Copy out the material below line for line, with no changes.

** BEGIN **

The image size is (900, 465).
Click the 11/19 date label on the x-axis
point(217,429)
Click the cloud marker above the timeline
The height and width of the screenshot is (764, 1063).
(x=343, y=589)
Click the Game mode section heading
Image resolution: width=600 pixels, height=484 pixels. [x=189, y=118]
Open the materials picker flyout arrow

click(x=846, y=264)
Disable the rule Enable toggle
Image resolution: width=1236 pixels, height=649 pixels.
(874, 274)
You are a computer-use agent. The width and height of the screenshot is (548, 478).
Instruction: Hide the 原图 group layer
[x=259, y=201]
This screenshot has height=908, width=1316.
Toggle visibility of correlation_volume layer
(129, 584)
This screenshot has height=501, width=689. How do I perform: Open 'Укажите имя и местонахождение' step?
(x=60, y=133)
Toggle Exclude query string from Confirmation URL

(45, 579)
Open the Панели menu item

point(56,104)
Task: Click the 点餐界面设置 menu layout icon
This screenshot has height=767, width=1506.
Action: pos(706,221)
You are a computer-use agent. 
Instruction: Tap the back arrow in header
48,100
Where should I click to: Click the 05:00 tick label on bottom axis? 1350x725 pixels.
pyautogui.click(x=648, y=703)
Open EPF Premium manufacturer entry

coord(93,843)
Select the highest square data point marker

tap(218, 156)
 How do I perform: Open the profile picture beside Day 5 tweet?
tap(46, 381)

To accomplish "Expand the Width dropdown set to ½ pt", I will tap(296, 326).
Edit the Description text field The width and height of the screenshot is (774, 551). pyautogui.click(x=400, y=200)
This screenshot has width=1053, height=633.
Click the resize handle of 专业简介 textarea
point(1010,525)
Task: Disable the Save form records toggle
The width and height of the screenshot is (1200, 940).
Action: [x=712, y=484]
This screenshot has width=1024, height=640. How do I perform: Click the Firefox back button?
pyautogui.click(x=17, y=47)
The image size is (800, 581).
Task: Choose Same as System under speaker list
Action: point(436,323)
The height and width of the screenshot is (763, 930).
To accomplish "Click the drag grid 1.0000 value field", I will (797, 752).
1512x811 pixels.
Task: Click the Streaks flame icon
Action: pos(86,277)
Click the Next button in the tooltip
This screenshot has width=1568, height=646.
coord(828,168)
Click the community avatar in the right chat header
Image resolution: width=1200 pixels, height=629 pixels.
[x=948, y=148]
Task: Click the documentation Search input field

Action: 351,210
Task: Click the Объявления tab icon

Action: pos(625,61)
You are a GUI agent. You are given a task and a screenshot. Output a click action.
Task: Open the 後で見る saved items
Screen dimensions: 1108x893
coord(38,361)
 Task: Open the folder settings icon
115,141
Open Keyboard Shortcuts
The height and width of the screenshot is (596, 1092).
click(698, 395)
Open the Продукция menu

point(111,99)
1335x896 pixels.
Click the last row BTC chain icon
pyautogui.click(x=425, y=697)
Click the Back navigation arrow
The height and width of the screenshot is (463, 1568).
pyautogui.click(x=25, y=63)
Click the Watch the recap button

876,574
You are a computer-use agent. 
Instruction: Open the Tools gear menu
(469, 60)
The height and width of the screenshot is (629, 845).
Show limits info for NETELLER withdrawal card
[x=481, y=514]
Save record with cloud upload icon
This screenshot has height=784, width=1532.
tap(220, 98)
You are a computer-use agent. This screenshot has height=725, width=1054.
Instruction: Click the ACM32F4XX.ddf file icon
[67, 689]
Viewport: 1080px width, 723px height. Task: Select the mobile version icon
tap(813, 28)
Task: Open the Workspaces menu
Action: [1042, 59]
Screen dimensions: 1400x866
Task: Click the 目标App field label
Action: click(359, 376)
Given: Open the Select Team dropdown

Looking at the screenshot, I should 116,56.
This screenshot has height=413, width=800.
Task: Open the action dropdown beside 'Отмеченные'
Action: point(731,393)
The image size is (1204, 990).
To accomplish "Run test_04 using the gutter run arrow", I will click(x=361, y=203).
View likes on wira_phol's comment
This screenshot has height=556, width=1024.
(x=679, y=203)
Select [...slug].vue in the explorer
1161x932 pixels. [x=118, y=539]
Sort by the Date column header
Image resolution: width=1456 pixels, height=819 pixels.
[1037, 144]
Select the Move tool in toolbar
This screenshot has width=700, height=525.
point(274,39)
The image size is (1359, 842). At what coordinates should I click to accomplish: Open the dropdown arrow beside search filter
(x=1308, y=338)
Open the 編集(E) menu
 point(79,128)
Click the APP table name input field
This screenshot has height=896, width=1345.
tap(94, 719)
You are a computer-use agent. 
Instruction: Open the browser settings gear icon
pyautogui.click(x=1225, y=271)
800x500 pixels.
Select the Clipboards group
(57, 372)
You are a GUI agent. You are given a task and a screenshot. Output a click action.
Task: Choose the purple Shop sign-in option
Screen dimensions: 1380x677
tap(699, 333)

** END **

> **THE RESULT**:
The image size is (900, 465).
Click the 11/19 date label on the x-axis
point(217,429)
Click the cloud marker above the timeline
The height and width of the screenshot is (764, 1063).
(x=343, y=589)
Click the Game mode section heading
Image resolution: width=600 pixels, height=484 pixels. [x=189, y=118]
Open the materials picker flyout arrow

click(x=846, y=264)
Disable the rule Enable toggle
Image resolution: width=1236 pixels, height=649 pixels.
(874, 274)
You are a computer-use agent. The width and height of the screenshot is (548, 478).
Instruction: Hide the 原图 group layer
[x=259, y=201]
This screenshot has height=908, width=1316.
Toggle visibility of correlation_volume layer
(129, 584)
This screenshot has height=501, width=689. How do I perform: Open 'Укажите имя и местонахождение' step?
(x=60, y=133)
Toggle Exclude query string from Confirmation URL

(45, 579)
Open the Панели menu item

point(56,104)
Task: Click the 点餐界面设置 menu layout icon
This screenshot has height=767, width=1506.
Action: pos(706,221)
You are a computer-use agent. 
Instruction: Tap the back arrow in header
48,100
Where should I click to: Click the 05:00 tick label on bottom axis? 1350x725 pixels.
pyautogui.click(x=648, y=703)
Open EPF Premium manufacturer entry

coord(93,843)
Select the highest square data point marker

tap(218, 156)
 How do I perform: Open the profile picture beside Day 5 tweet?
tap(46, 381)

To accomplish "Expand the Width dropdown set to ½ pt", I will tap(296, 326).
Edit the Description text field The width and height of the screenshot is (774, 551). pyautogui.click(x=400, y=200)
This screenshot has width=1053, height=633.
Click the resize handle of 专业简介 textarea
point(1010,525)
Task: Disable the Save form records toggle
The width and height of the screenshot is (1200, 940).
Action: [x=712, y=484]
This screenshot has width=1024, height=640. How do I perform: Click the Firefox back button?
pyautogui.click(x=17, y=47)
The image size is (800, 581).
Task: Choose Same as System under speaker list
Action: point(436,323)
The height and width of the screenshot is (763, 930).
To accomplish "Click the drag grid 1.0000 value field", I will (797, 752).
1512x811 pixels.
Task: Click the Streaks flame icon
Action: pos(86,277)
Click the Next button in the tooltip
This screenshot has width=1568, height=646.
coord(828,168)
Click the community avatar in the right chat header
Image resolution: width=1200 pixels, height=629 pixels.
[x=948, y=148]
Task: Click the documentation Search input field

Action: 351,210
Task: Click the Объявления tab icon

Action: pos(625,61)
You are a GUI agent. You are given a task and a screenshot. Output a click action.
Task: Open the 後で見る saved items
Screen dimensions: 1108x893
coord(38,361)
 Task: Open the folder settings icon
115,141
Open Keyboard Shortcuts
The height and width of the screenshot is (596, 1092).
click(698, 395)
Open the Продукция menu

point(111,99)
1335x896 pixels.
Click the last row BTC chain icon
pyautogui.click(x=425, y=697)
Click the Back navigation arrow
The height and width of the screenshot is (463, 1568).
pyautogui.click(x=25, y=63)
Click the Watch the recap button

876,574
You are a computer-use agent. 
Instruction: Open the Tools gear menu
(469, 60)
The height and width of the screenshot is (629, 845).
Show limits info for NETELLER withdrawal card
[x=481, y=514]
Save record with cloud upload icon
This screenshot has height=784, width=1532.
tap(220, 98)
You are a computer-use agent. This screenshot has height=725, width=1054.
Instruction: Click the ACM32F4XX.ddf file icon
[67, 689]
Viewport: 1080px width, 723px height. Task: Select the mobile version icon
tap(813, 28)
Task: Open the Workspaces menu
Action: [1042, 59]
Screen dimensions: 1400x866
Task: Click the 目标App field label
Action: click(359, 376)
Given: Open the Select Team dropdown

Looking at the screenshot, I should 116,56.
This screenshot has height=413, width=800.
Task: Open the action dropdown beside 'Отмеченные'
Action: point(731,393)
The image size is (1204, 990).
To accomplish "Run test_04 using the gutter run arrow", I will click(x=361, y=203).
View likes on wira_phol's comment
This screenshot has height=556, width=1024.
(x=679, y=203)
Select [...slug].vue in the explorer
1161x932 pixels. [x=118, y=539]
Sort by the Date column header
Image resolution: width=1456 pixels, height=819 pixels.
[1037, 144]
Select the Move tool in toolbar
This screenshot has width=700, height=525.
point(274,39)
The image size is (1359, 842). At what coordinates should I click to accomplish: Open the dropdown arrow beside search filter
(x=1308, y=338)
Open the 編集(E) menu
 point(79,128)
Click the APP table name input field
This screenshot has height=896, width=1345.
tap(94, 719)
You are a computer-use agent. 
Instruction: Open the browser settings gear icon
pyautogui.click(x=1225, y=271)
800x500 pixels.
Select the Clipboards group
(57, 372)
You are a GUI agent. You are given a task and a screenshot. Output a click action.
Task: Choose the purple Shop sign-in option
Screen dimensions: 1380x677
tap(699, 333)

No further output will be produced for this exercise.